Considerado a redenção do semi-árido alagoano, o projeto do Canal do Sertão vai, aos poucos, tomando forma. Água para irrigar e tirar da terra o sustento é um sonho acalentado pelo sertanejo há séculos e, agora, com esta obra, pode se tornar realidade. Muitas vezes, a seca chega forte como nunca, frustrando a lavoura de subsistência do sertanejo, secando açudes e barragens, acabando com a pastagem nos campos e cerrados.
Iniciado em 1992, o Canal do Sertão hoje integra o Programa de Aceleração do Crescimento e, graças à sensibilidade do Presidente Lula, com quem temos conversado, está avançando novamente. Em 2004, o custo total da obra era de R$ 531,4 milhões. Hoje, o projeto está orçado em mais de R$ 600 milhões.

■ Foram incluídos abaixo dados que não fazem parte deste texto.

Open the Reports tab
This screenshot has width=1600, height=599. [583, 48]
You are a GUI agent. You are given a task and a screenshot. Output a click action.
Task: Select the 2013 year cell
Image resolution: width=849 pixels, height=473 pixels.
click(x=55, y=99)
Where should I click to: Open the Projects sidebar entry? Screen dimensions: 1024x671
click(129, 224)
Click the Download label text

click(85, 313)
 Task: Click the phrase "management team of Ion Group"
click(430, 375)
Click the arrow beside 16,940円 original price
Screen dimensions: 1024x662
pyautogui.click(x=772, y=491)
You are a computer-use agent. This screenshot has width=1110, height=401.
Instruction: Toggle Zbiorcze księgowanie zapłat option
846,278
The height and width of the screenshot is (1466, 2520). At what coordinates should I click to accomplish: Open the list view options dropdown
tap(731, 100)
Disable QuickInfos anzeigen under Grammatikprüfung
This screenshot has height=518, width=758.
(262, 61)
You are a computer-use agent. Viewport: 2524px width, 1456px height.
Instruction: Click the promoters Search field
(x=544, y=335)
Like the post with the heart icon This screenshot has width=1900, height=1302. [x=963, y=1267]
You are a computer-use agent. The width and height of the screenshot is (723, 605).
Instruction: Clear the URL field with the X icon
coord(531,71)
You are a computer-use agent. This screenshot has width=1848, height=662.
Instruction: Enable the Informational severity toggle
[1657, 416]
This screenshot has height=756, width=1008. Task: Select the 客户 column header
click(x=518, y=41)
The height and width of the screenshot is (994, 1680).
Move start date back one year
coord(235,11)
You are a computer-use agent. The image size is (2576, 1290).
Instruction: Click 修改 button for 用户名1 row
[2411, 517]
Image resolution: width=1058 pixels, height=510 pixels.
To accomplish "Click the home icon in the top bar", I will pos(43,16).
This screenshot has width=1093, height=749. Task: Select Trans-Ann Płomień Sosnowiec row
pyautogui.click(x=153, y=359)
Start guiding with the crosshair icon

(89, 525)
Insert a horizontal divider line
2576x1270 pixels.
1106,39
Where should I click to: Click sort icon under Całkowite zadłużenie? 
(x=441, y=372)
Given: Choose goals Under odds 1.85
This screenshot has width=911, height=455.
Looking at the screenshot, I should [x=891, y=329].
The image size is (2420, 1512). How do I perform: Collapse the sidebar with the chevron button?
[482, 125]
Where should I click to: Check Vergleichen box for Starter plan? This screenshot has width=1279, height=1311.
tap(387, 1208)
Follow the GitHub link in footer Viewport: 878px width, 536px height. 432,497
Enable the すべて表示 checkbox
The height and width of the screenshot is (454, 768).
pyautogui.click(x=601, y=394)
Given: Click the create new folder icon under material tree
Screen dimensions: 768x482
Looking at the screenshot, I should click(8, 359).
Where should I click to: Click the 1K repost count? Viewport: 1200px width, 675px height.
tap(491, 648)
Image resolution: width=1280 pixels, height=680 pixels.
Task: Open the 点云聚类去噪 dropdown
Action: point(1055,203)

Previstas para serem concluídas até 2010, as obras passaram pelo menos 10 anos paralisadas por falta de estudos técnicos que garantissem sua viabilidade. Somente em 2002, após a execução de um amplo estudo técnico que envolveu ministérios, órgãos federais e estaduais, a partir de um convênio com a Companhia de Desenvolvimento do Vale do São Francisco (Chesf), Alagoas pode comprovar a viabilidade do canal. Para isso, foram apontadas as alternativas socioeconômicas de engenharia e os impactos ambientais Tudo levando em conta o aproveitamento da água de parte da bacia hidrográfica do Rio São Francisco, desde o lago do Moxotó, no município de Delmiro Gouveia, próximo à Usina Apolônio Sales, até as imediações de Arapiraca, numa extensão de 250 quilômetros.
O Canal do Sertão encontra-se ainda em sua primeira fase, que compreende a infra-estrutura de captação, com a construção da estação de bombeamento, 45 km do canal adutor e os projetos de irrigação de dois mil hectares. Quando for concluído, o canal vai beneficiar mais de 40 municípios, que correspondem quase a metade do território alagoano em mais de 13 mil km quadrados.
A saída para a seca alagoana, portanto, tinha de passar pelo Velho Chico. O projeto já está sendo considerado uma das maiores e mais modernas obras de engenharia hídrica do mundo. Com o Canal do Sertão, vamos garantir a mais de um milhão de pessoas água tratada para o consumo humano, irrigação, produção de alimentos, viabilização da pecuária e aumento da oferta de alimentos na região com atividades como, por exemplo, a piscicultura.
O Canal do Sertão é, sem dúvida, a melhor alternativa para a promoção do desenvolvimento sustentável do Sertão ao Agreste de Alagoas. Para se ter uma idéia da importância do Canal, vários benefícios estão previstos para a região, como a oferta de água aos núcleos urbanos e rurais, a geração de renda e de oferta de alimentos durante todo o ano, a fim de reverter o quadro de fome e subalimentação, o remanejamento das adutoras coletivas existentes diminuindo os custos de operação e manutenção para a companhia de abastecimento do Estado, o abastecimento de água aos Projetos de Irrigação, o desenvolvimento da piscicultura, criando condições para ofertar alimento de alto valor protéico a baixo custo e promover a reversão do cenário de vulnerabilidade completa no período de estiagem proporcionando melhores condições para contínua produção agrícola na região abrangida.
Por tudo isso, a minha obsessão por este investimento estruturante que vai mudar parte do Sertão e do Agreste de Alagoas, gerando renda e emprego para muitas pessoas. É como a antiga profecia que falava do Sertão que vai virar mar. Com o Canal do Sertão, vai mesmo.